Alex Adams |
Religion is one of the most
powerful organizing forces on earth, and one of the most contentious as well.
Religious institutions have built empires, and cannibalized them. Religious feeling has led to the most
powerful and evocative works of art of this planet. Religious fervor has also led to some of the
most appalling atrocities.
Similarly
so, Religion in D&D can provide a massive font of creativity, combat depth,
and character growth. Sadly, in many
campaigns, this resource is left untapped; PC faith resigned to mundane
box-checker personality info akin to eye color.
More often, blood ties and the desire for treasure take the motivation
main-stage, with religious inclination just inviting something cool to say when you smite a skeleton. Even amidst a swath of textual guidance, new players still struggle to incorporate and
inhabit religiosity into a well rounded PC.
Cast aside trepidation and unfamiliarity, fellow dice-believers. Religion-done-well in a campaign is a Godsend,
and this message has been sent from above
to show you how!
Define the Deity
The as-written D&D Gods are
very primeval. A polytheistic pantheon
consisting mainly of enlarged humans with enlarged human personalities who are tied to
certain elements and experiences in life.

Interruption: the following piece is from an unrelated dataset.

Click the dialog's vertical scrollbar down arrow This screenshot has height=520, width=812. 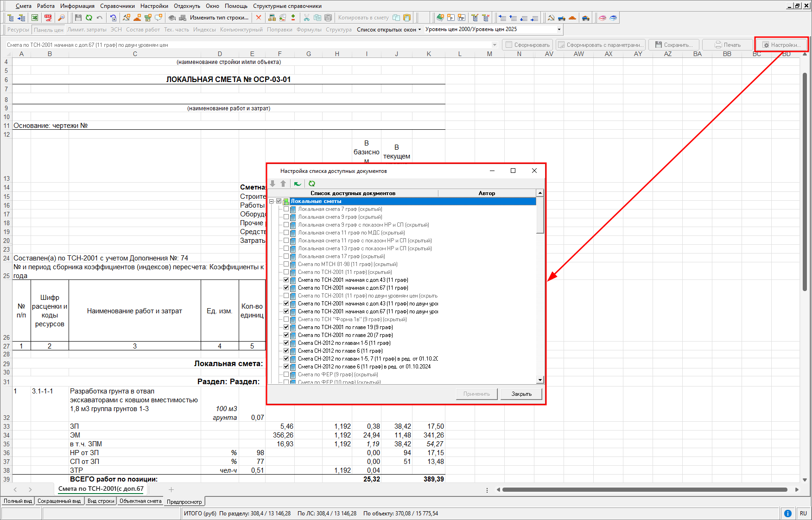pos(540,380)
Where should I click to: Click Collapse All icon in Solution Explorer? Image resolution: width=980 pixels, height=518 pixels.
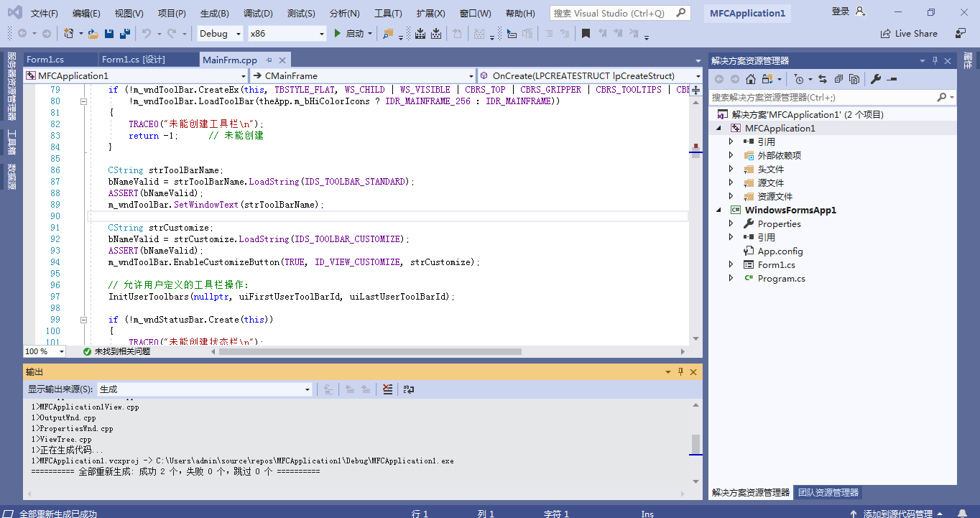[838, 79]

D&D Gods have quarrels, trysts, triumphs, and the occasional
city-destroying wrath. They war amongst each
other, pick fights with mortals (and some times were originated from them!),
and even do battle with powers greater them themselves. While this structure provides interesting
lines of thinking and avenues of progression, it behooves the player (and the
DM) to think about parallel concepts of just how the Gods exists in the
campaign, their relation to the material world, and the role the PC fulfills through worshiping them.

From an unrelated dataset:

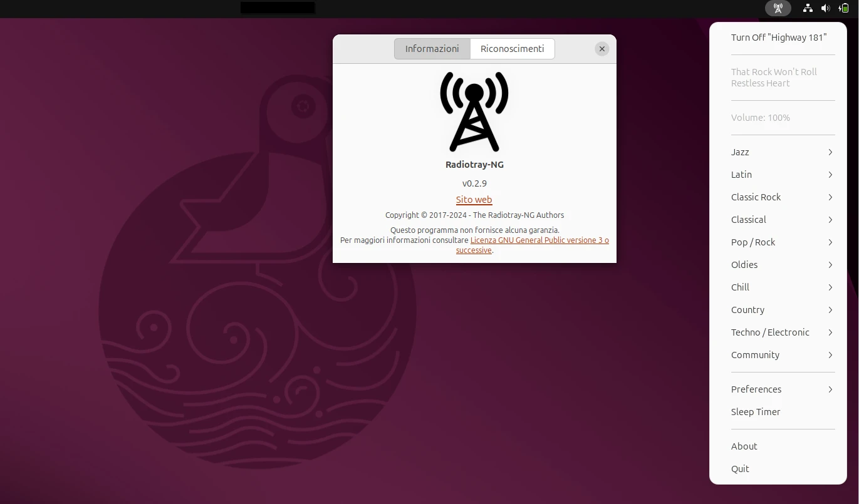Switch to the Riconoscimenti tab
This screenshot has width=859, height=504.
[512, 48]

Just who is your God anyway?
One member of a greater sports-team of deities you happen to
have been born under?
A wetnurse’s farce told to frighten children, that has no
place in the brutal margin where your
arrows are loosed?
An omniscient force who absorbs all opposites and is
everything and nothing at once?
A raging beast from beyond the stars who is only capable of
acting through you and your spiked chain?
Big booty and Bigger Booty?
The religious life of your PC
becomes much more interesting when you uncouple the concept of ‘God’ with ‘gigantic man’. Perhaps your
God is an actual plane of existence
that neophytes strive to attain to and live
within? Or an aura of pure love that is made manifest only after the greatest war in history is waged,
purging all societies of their desire to fight.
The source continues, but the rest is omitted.